Overview and Purpose

A range index is a specialized data structure that accelerates queries involving range-based filtering operations. While traditional inverted indexes excel at equality-based filters (column = value), range indexes are optimized for comparison operations like greater than, less than, or between.

Range indexes transform range-based filtering from full table scans to targeted lookups, significantly improving query performance when filtering data across numeric ranges or time intervals.

Range indexes are particularly valuable for:

  • Queries with inequality filters (>, <, >=, <=)
  • Between operations (column BETWEEN x AND y)
  • Numeric or timestamp columns with high cardinality
  • Analytical workloads that frequently filter metric values by ranges

Range indexes are especially beneficial for high-cardinality columns (columns with many unique values) where traditional inverted indexes would be inefficient due to their large size.

How the Index Works

Core Concepts

Traditional inverted indexes create mappings from individual values to the rows containing them. This approach works well for equality checks but becomes inefficient for range operations, especially with high-cardinality columns.

A range index in StarTree Cloud complements inverted indexes by utilizing:

  1. Range-Based Mapping: Instead of mapping individual values to rows, a range index maps ranges of values to rows that contain values within those ranges.
  2. Efficient Range Evaluation: When a query includes a range predicate (e.g., column > 100), the index can quickly identify the exact set of rows that meet this condition without scanning the entire dataset.

Example Illustration

For a column storing sales amounts with values ranging from $0 to $1,000:

A traditional approach would need to scan every row and check each value against the filter condition.

With a range index, the system:

  1. Divides the value range into segments (e.g., $0-$100, $100-$200, etc.)
  2. Maps each segment to the rows containing values in that range
  3. For a query like sales_amount > 500, quickly identifies only the relevant segments and returns the corresponding rows

This dramatically reduces the number of rows that need to be examined, resulting in faster query performance.

Configuration

Enabling Range Index

To enable a range index on a column in your StarTree Cloud table, add the following configuration to your table definition:

{
  "fieldConfigList": [
    {
      "name": "sales_amount",
      "indexes": {
        "range": {}
      }
    }
  ]
}

Alternative Configuration (Legacy Method)

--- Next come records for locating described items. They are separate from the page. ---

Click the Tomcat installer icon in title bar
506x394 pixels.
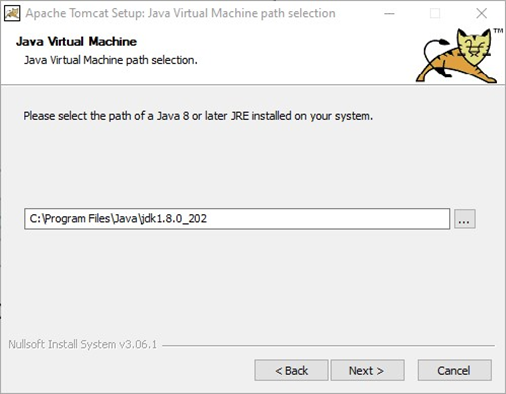pyautogui.click(x=12, y=13)
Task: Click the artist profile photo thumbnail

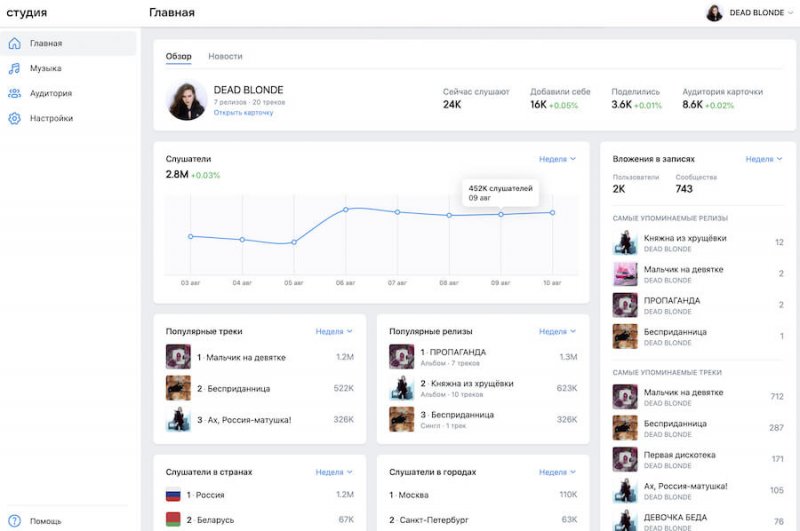Action: tap(186, 101)
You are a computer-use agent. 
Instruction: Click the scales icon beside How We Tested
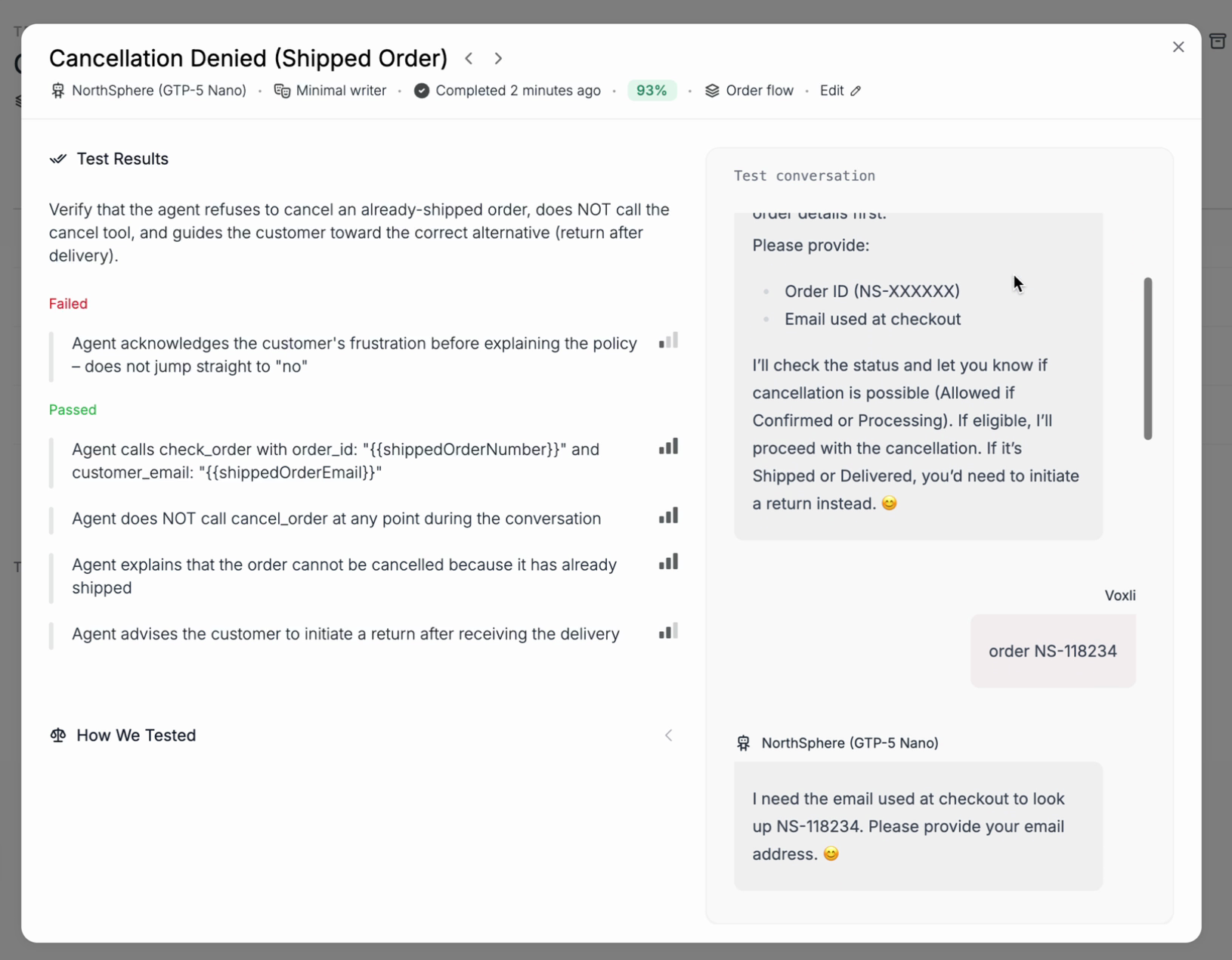coord(58,735)
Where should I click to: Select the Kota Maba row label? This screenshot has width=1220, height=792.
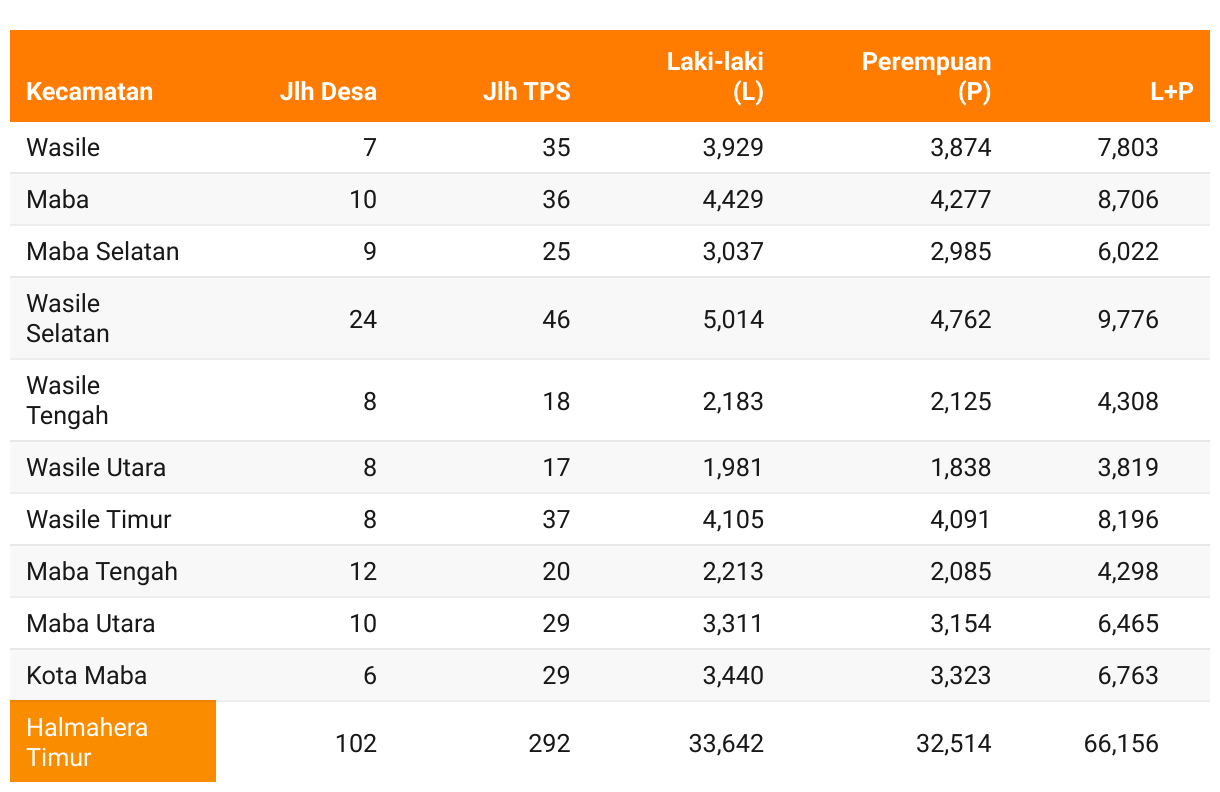click(x=87, y=676)
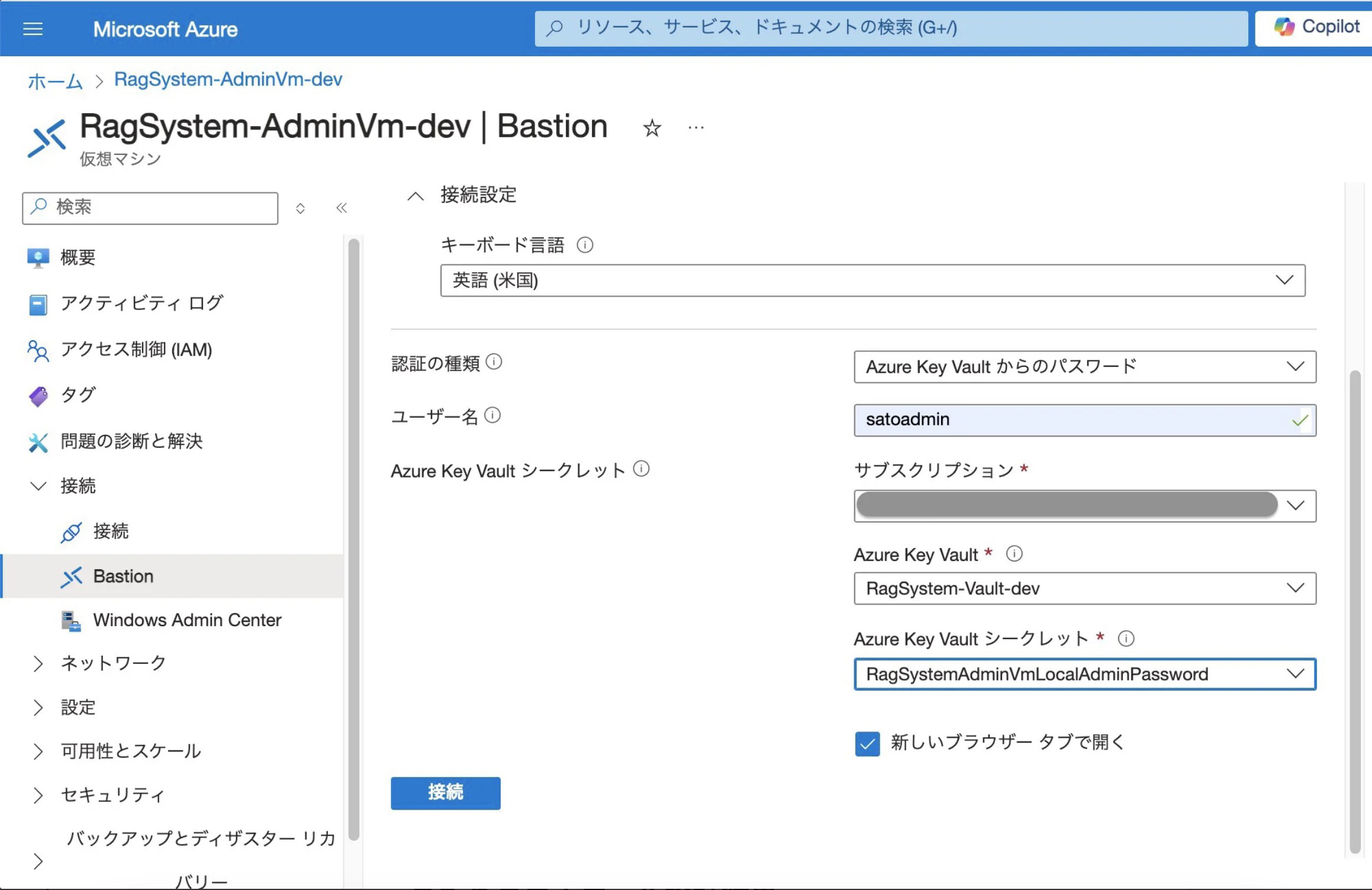Collapse the 接続設定 section
The width and height of the screenshot is (1372, 890).
click(x=416, y=196)
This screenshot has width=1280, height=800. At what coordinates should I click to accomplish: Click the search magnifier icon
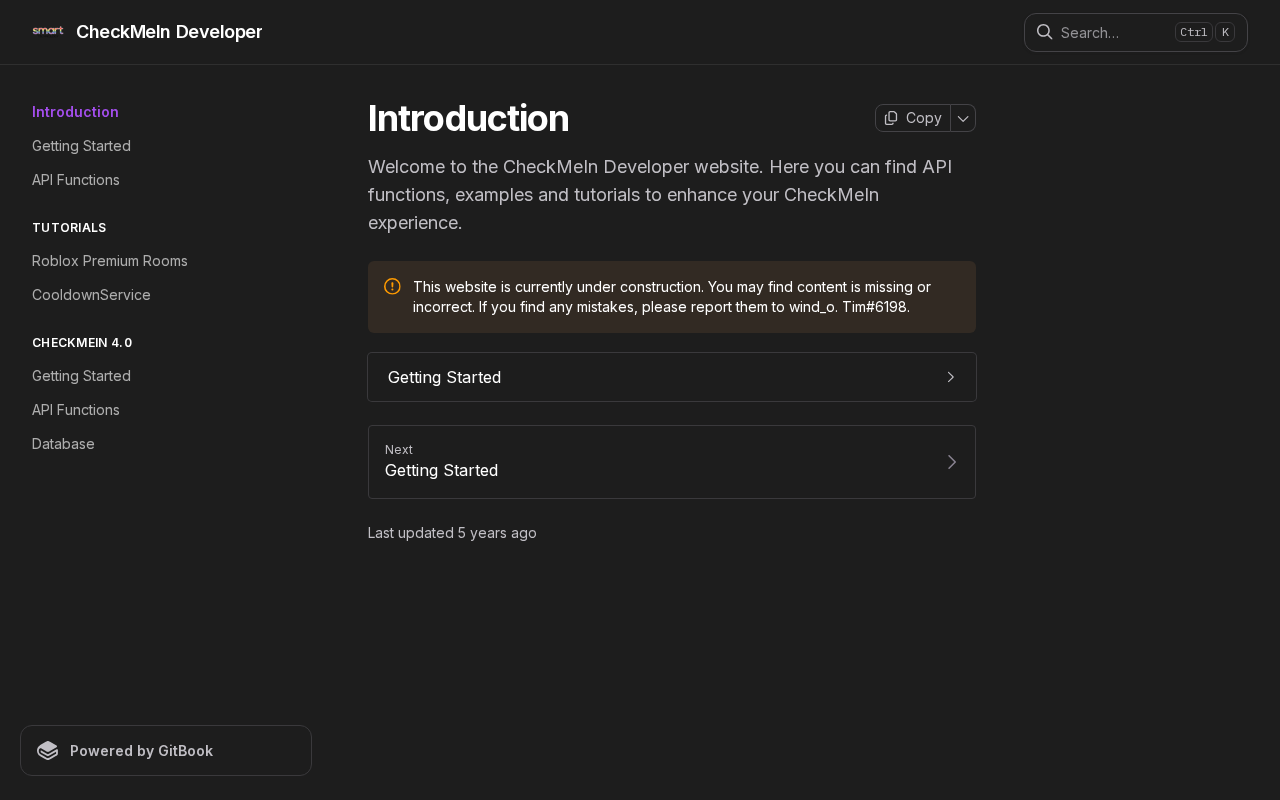point(1044,31)
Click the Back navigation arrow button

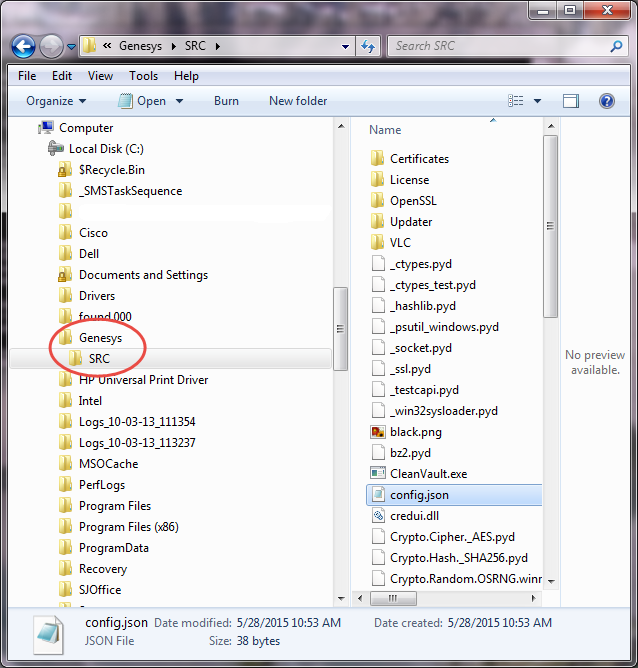[x=24, y=46]

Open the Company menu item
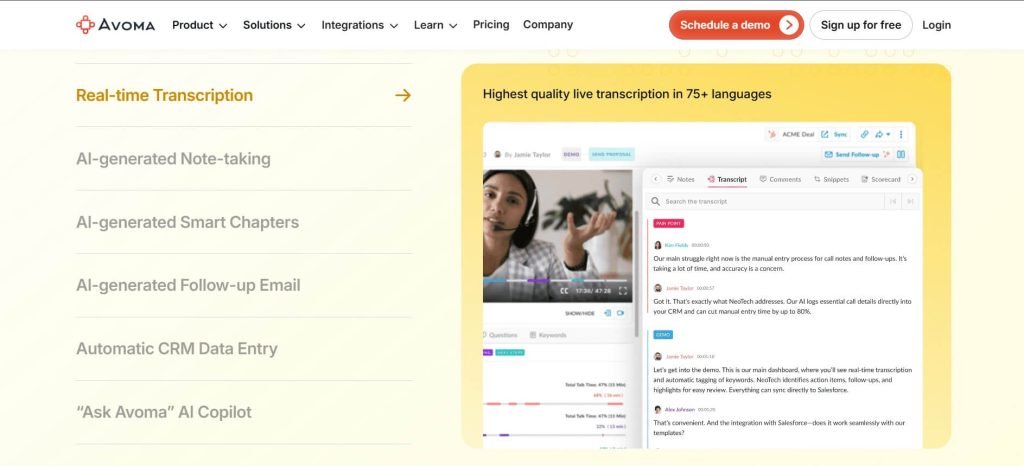click(x=548, y=25)
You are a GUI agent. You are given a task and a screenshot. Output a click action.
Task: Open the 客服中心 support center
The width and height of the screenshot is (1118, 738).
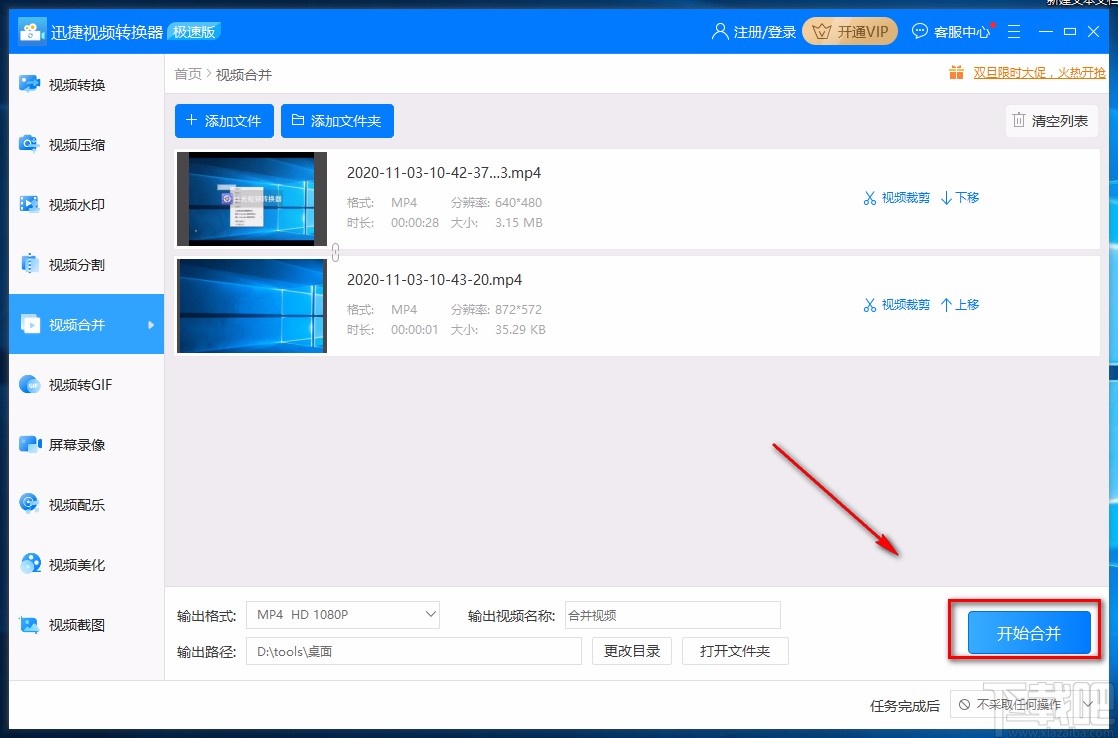[x=951, y=31]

You can also use the older configuration format, though it’s not recommended for new deployments:

{
  "tableIndexConfig": {
    "rangeIndexColumns": [
      "sales_amount"
    ]
  }
}

Important Configuration Considerations

  1. Column Requirements: Range indexes can be created on:
    • Dictionary-encoded columns of any data type
    • Raw-encoded columns of numeric types (INT, LONG, FLOAT, DOUBLE)
    • Dictionary-encoded time columns using STRING type (if the datetime format maintains lexicographical order)
  2. Cardinality Recommendation: Range indexes are best suited for columns with high cardinality (many unique values), where inverted indexes would be inefficient.
  3. Storage and Memory: Range indexes are more compact than inverted indexes for high-cardinality columns, resulting in better storage efficiency and memory usage.
  4. Query Pattern: Use range indexes on columns that are frequently filtered with range predicates (>, <, >=, <=, BETWEEN).